Diesel engines have often been derided as loud and foul smelling in the United States, but in Europe diesels have long been popular. Over the past five years, a new generation of clean cars has emerged, and the newest iterations are only getting better. Next year, Peugeot and Mercedes will introduce the first diesel-hybrid vehicles to the mass market. Volvo and Peugeot will follow suit with plug-in versions in 2012 and 2014.
But, they won’ t be available here in the US. At least, they won’t without a significant overhaul to the US EPA’s Air Emissions policy for Cars and Light Trucks in the United States (Oh, and don’t forget our friends at the CARB). The EPA puts such onerous restrictions on diesel air emissions and engine testing, most foreign manufacturers won’t bother to jump through the hoops to export them to the USA. Only Mercedes, VW, and Audi do that. We’re missing out on dozens of other small, efficient, diesel powered cars that could run circles around a Prius in terms of MPG.
Diesel Electric Hybrids are not new. Locomotives have been using the technology for over 60 years. In a Diesel-electric train, the
Diesel engine drives an electrical generator whose output provides power to the traction motors. There is no mechanical connection between the engine and the wheels. This is a critical difference between diesel-electric trains and hybrid cars, as the engine is used to drive the wheels when the batteries become exhausted.
We want diesel-electric hybrid. They are a proven technology, and instead of getting 40-50 MPG as in a Prius or Insight, you can realize MPG rates of 70-80 MPG. Couple that with a biodiesel powered engine, and you would have a Very Low Emissions vehicle that could have incredible range.

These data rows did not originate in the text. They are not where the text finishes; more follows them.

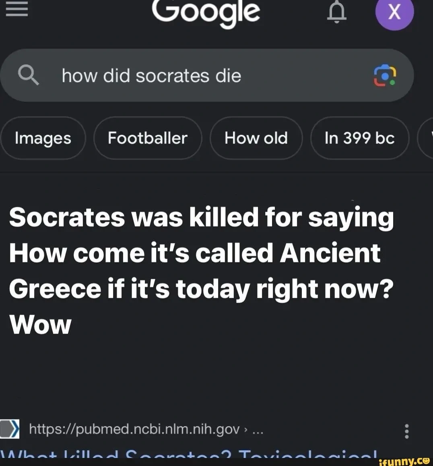This screenshot has height=466, width=433.
Task: Open the hamburger main menu
Action: (x=17, y=10)
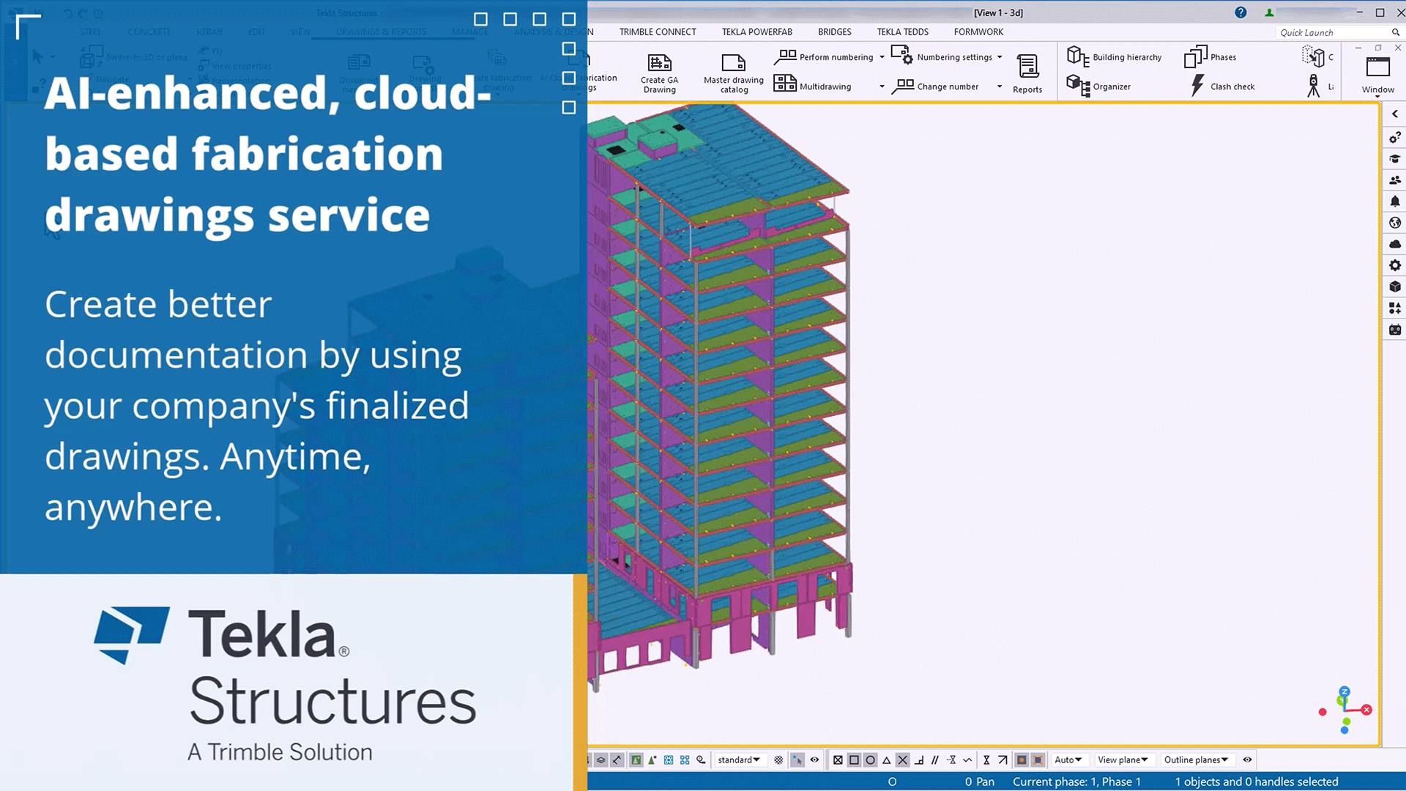Open the standard snap settings dropdown
This screenshot has width=1406, height=791.
(739, 760)
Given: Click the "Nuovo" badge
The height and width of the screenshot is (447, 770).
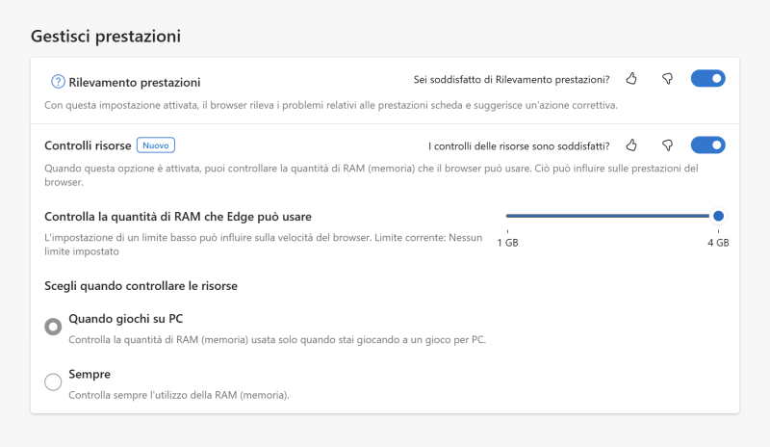Looking at the screenshot, I should (x=155, y=145).
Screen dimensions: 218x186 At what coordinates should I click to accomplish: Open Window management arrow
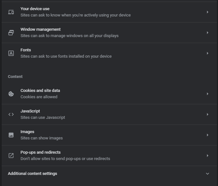(208, 33)
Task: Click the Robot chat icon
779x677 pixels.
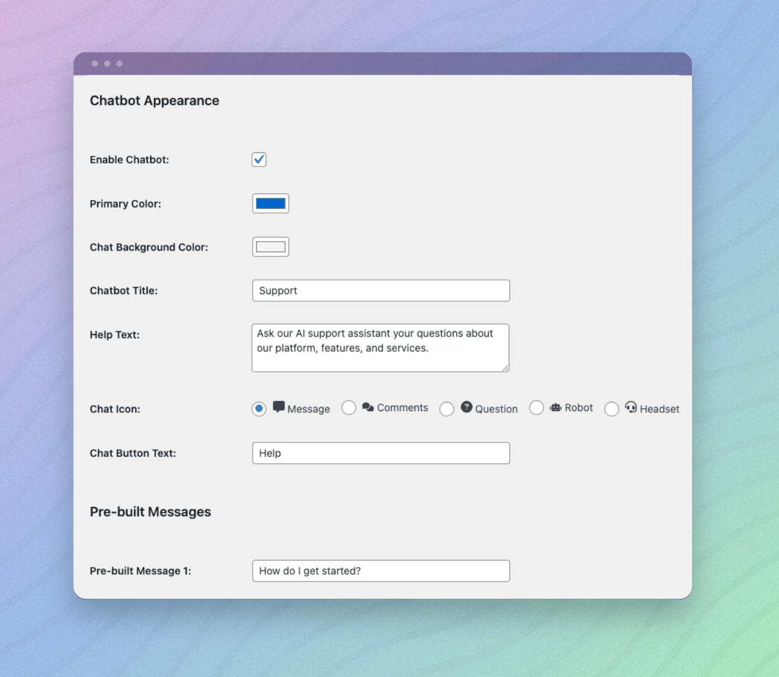Action: (x=556, y=406)
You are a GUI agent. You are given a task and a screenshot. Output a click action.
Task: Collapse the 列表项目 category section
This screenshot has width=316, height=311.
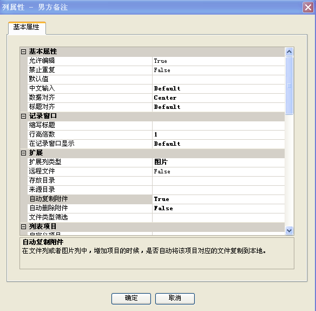pyautogui.click(x=24, y=226)
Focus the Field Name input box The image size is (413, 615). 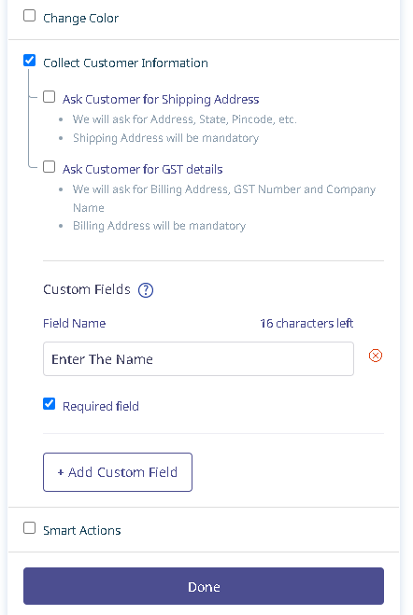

Instead of forcing auto-makers to make internal combustion engines more and more complicated, requiring additional systems to increase efficiency and reduce emissions, why not just modify the fuels and the technology to something that already exists? Are you listening EPA? Simply switching to biodiesel will reduce the air emissions, and using diesel-electric hybrids would increase the range dramatically. Imagine a small 3 cylinder diesel that would run at 1800 RPM (a very efficient range for diesel motors) that would sip fuel at .25 to .40 gallons per hour while generating the power needed to run the car and charge batteries?
Or, to put it more simply, why don’t the EPA and CARB accept a car that is certified to meet the air emissions requirements in Europe and Asia (which are far more densely populated and environmentally sensitive in many cases)? If it’s good enough to meet their stringent air quality requirements, it should be good enough here. Or am I missing something?
As an example of what we could get today, if the market would allow it: Volkswagen says their Golf TDI Hybrid consumes 3.4 liters of fuel per 100 kilometers, which is about 71.4 mpg. That’s better than the gas-electric Toyota Prius and Honda Civic Hybrid by better than 20 mpg.